* **Recorded data**:

○ ○ ○

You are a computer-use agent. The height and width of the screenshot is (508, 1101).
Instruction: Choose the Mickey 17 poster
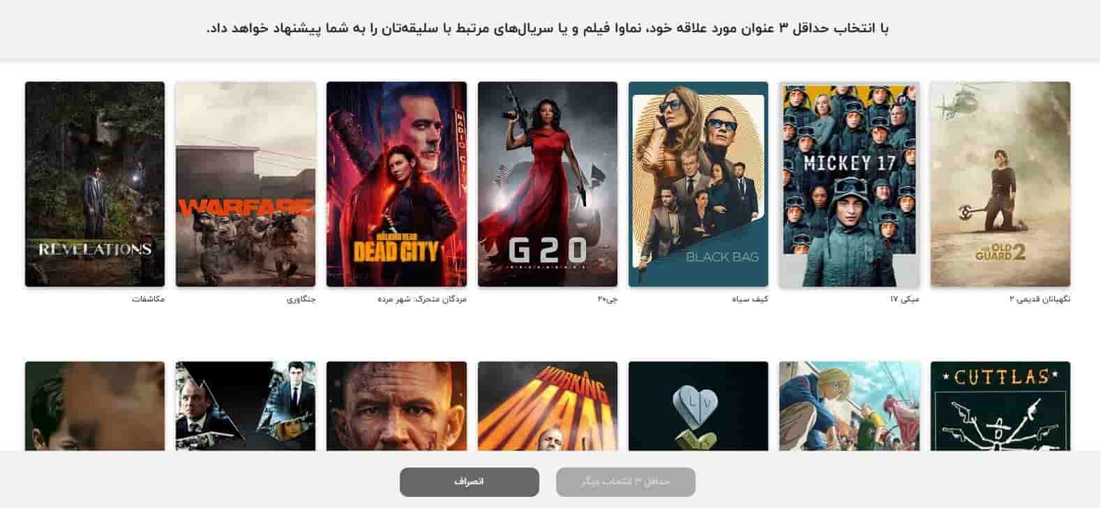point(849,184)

○ ○ ○

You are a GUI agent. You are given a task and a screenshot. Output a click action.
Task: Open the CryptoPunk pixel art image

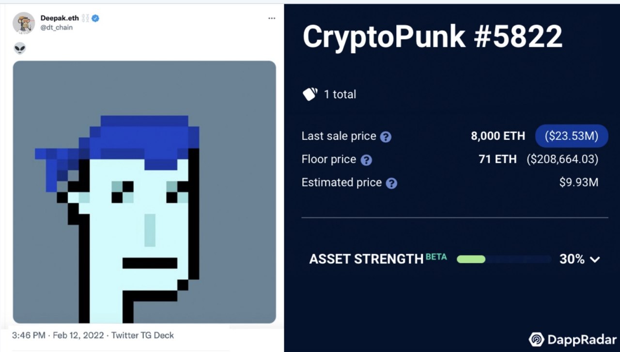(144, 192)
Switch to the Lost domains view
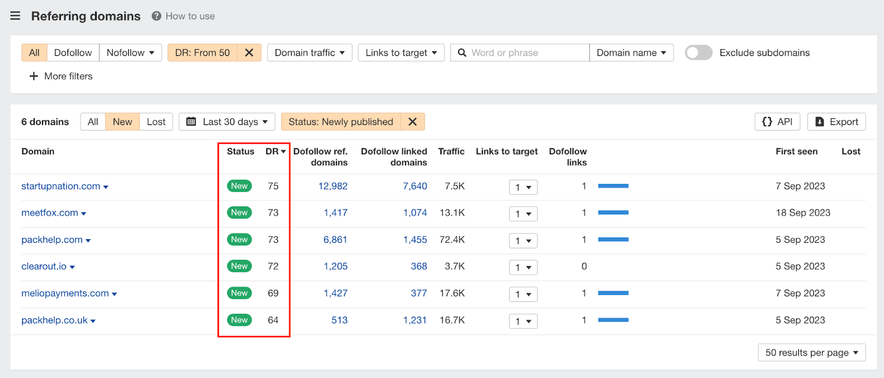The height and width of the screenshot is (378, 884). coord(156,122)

○ ○ ○

* **Instructions for the task**:
Lines above that contain the string "agent" make up the answer.

* **Answer box**:
You are a computer-use agent. The height and width of the screenshot is (508, 1101).
You are a GUI agent. You are given a task and a screenshot. Output a click action.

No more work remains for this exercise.